WASHINGTON, July 11 (UPI) -- The U.S. Energy Department said the country would rely less on foreign oil imports as domestic oil production reaches 6.7 million bpd by 2013.
The Energy Department's Energy Information Administration, in its monthly short-term energy outlook, noted domestic crude oil production increased 3.7 percent last year to 5.7 million barrels per day.
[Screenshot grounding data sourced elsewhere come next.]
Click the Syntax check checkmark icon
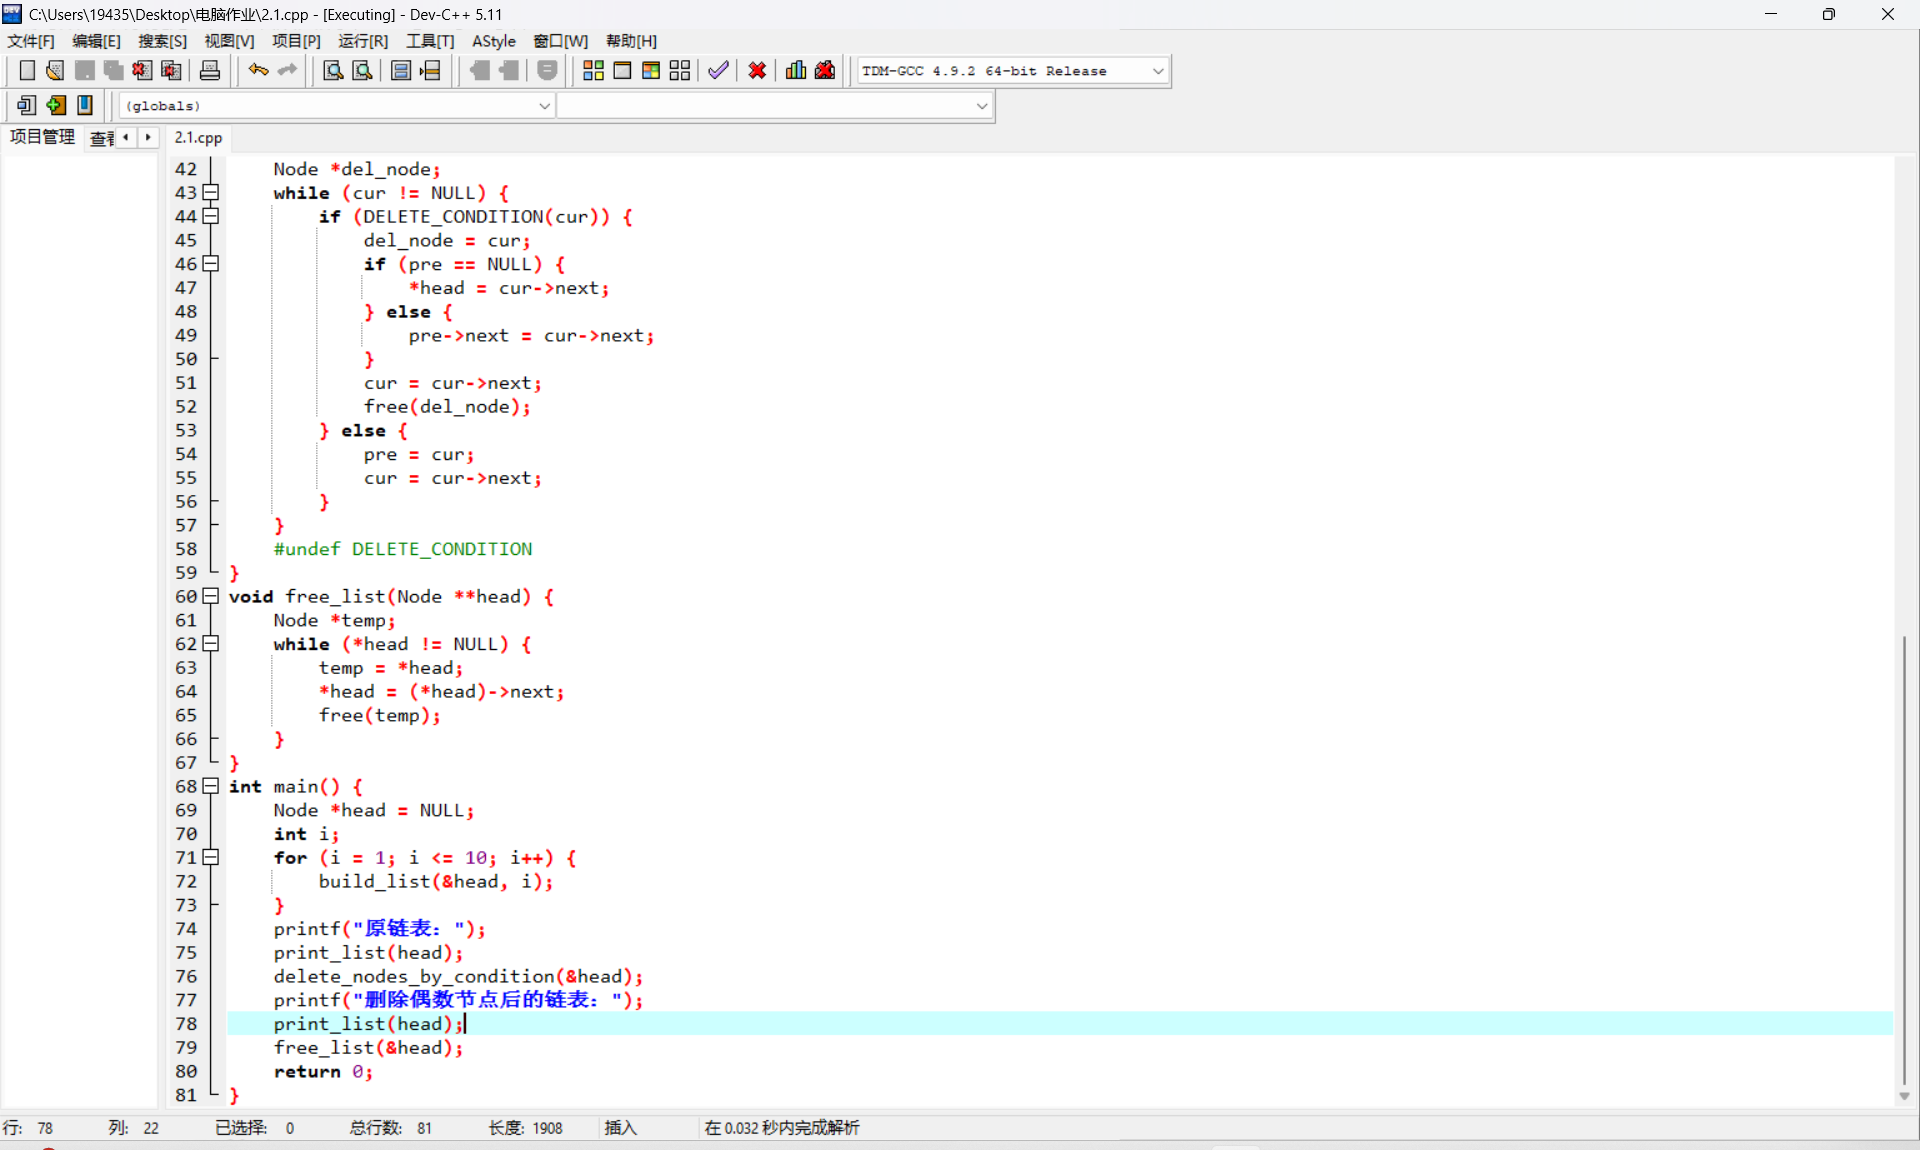pyautogui.click(x=718, y=70)
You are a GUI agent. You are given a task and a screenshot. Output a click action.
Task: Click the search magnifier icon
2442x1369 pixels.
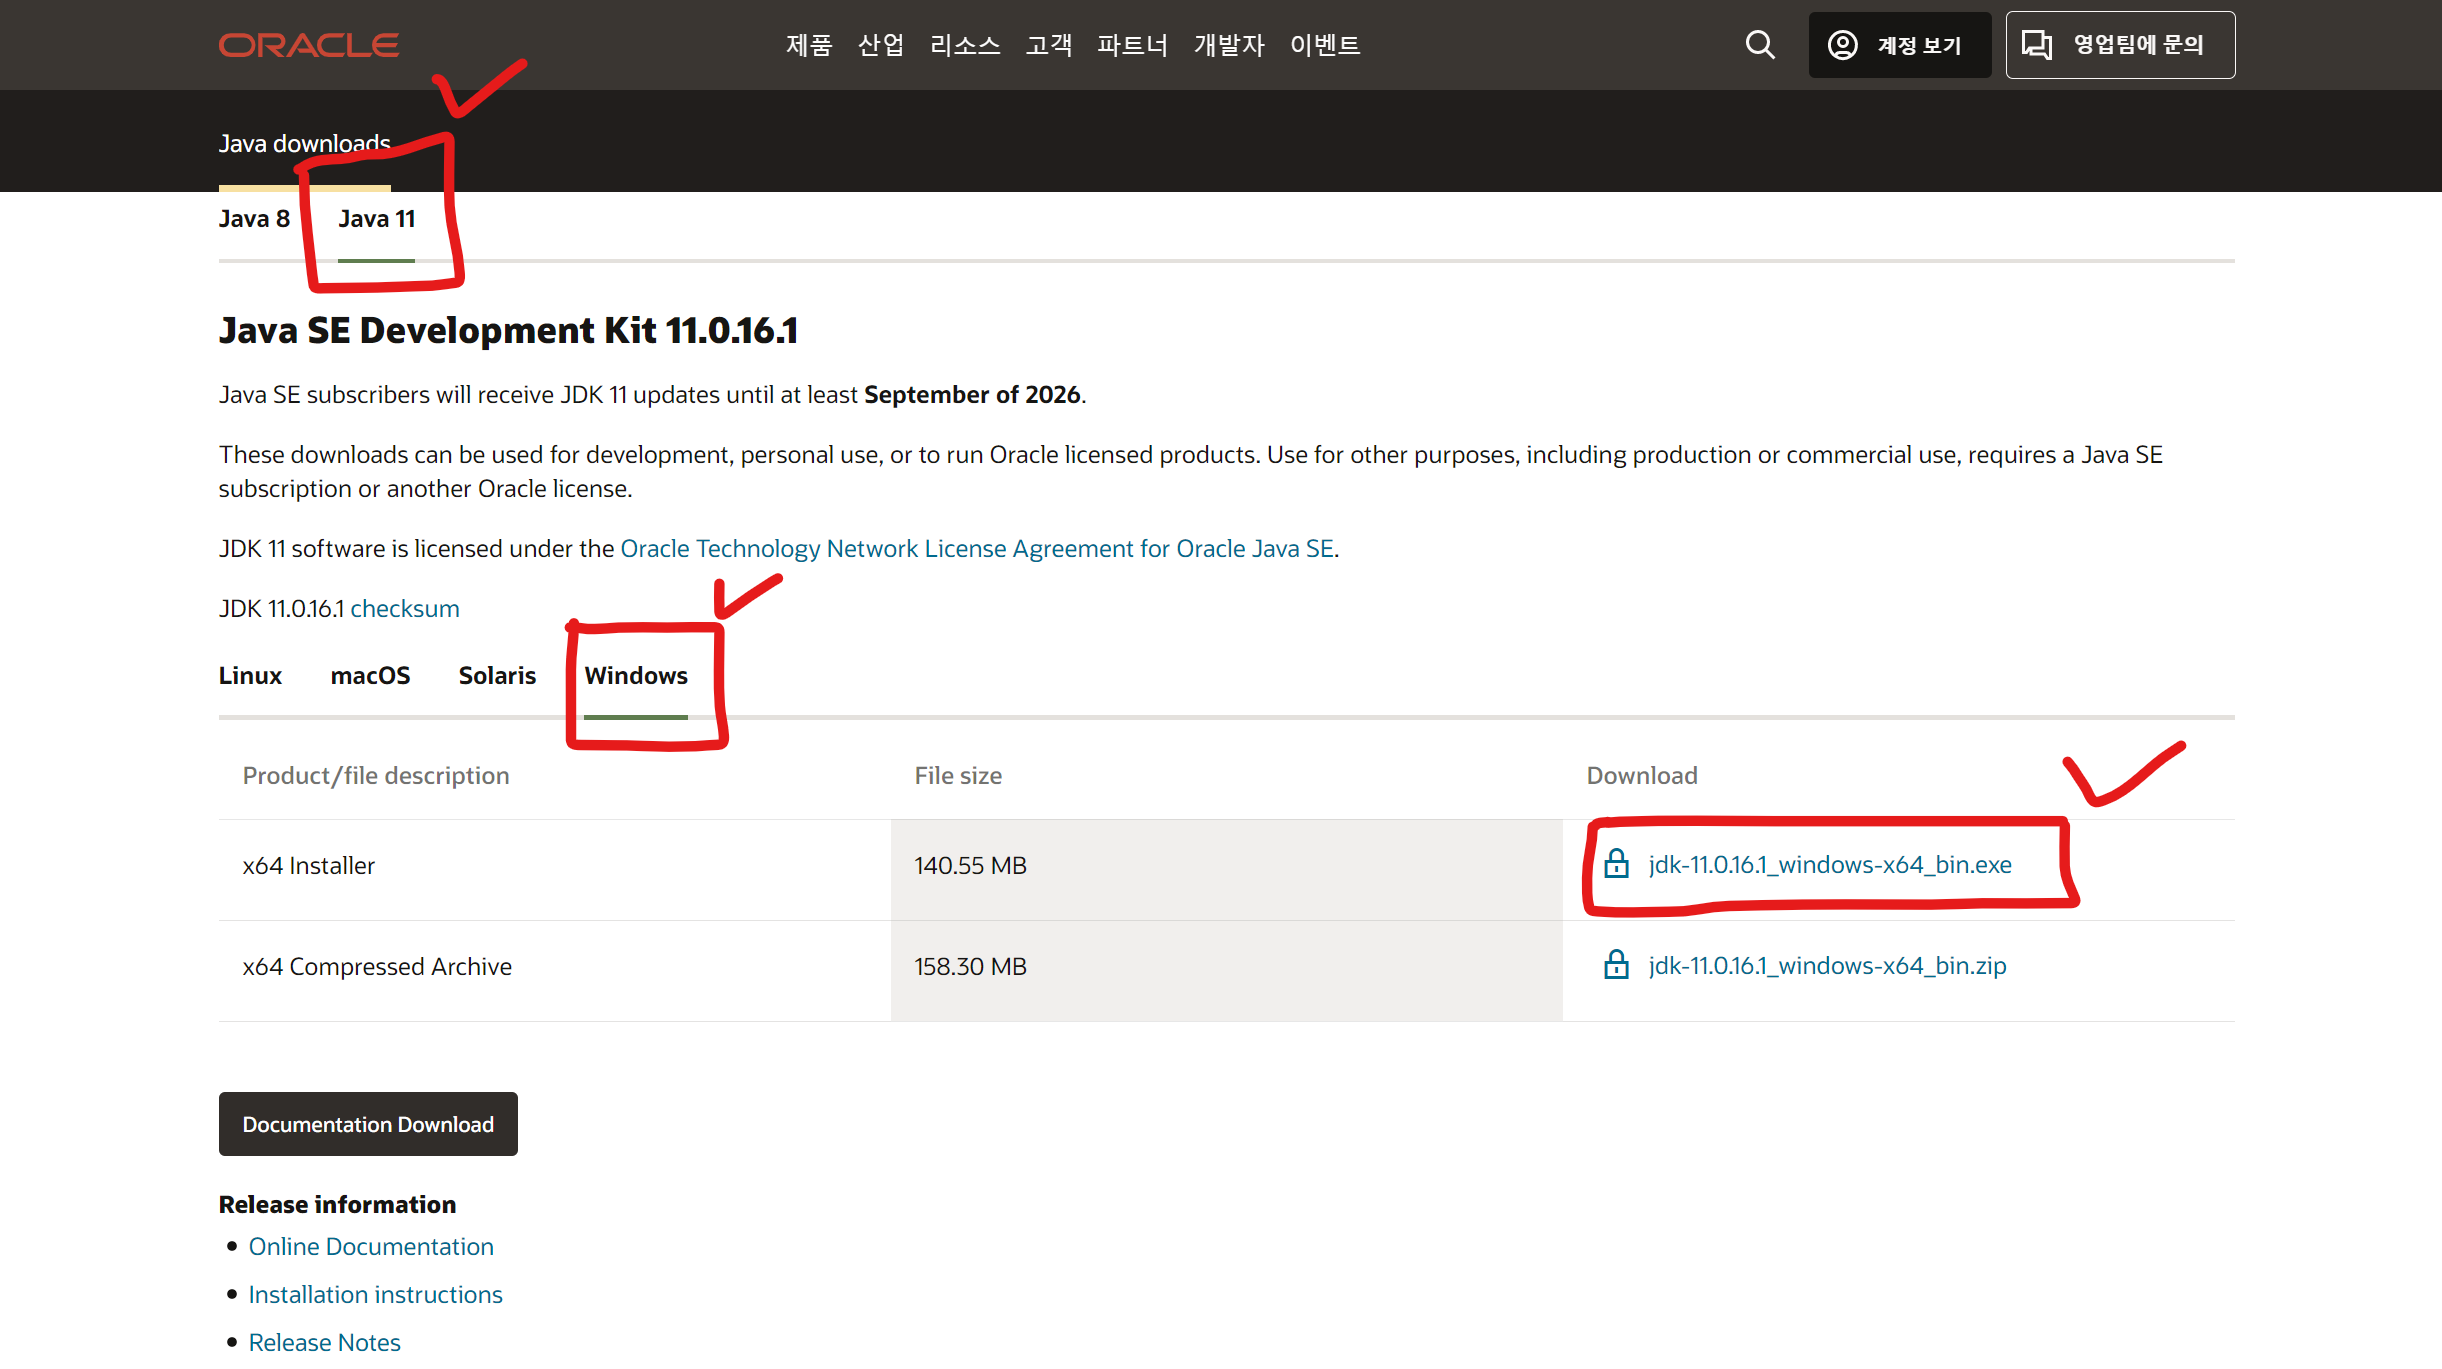coord(1760,45)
Production should increase to 6.3 million bpd in 2012, the highest annual level since 1997, and reach 6.7 million bpd by next year.
The EIA said onshore crude oil production in all states but Alaska should increase by 660,000 bpd in 2012. Offshore production in the Gulf of Mexico holds steady, though production in Alaska should decline by 30,000 bpd.
Nevertheless, onshore production in the Lower 48 states should contribute to a net increase of 410,000 bpd next year, suggesting the United States will rely less on foreign oil imports to meet its energy demands.
Retail gasoline prices hovered around $4 per gallon in the United States earlier this year, prompting concerns about the state of the overall economy. Critics of President Barack Obama's domestic energy policy called for more domestic oil and natural gas production in response to the price increase.
The EIA said it expected regular gasoline retail prices will settle at around $3.28 per gallon in 2013, down from the average $3.90 per gallon reported in April.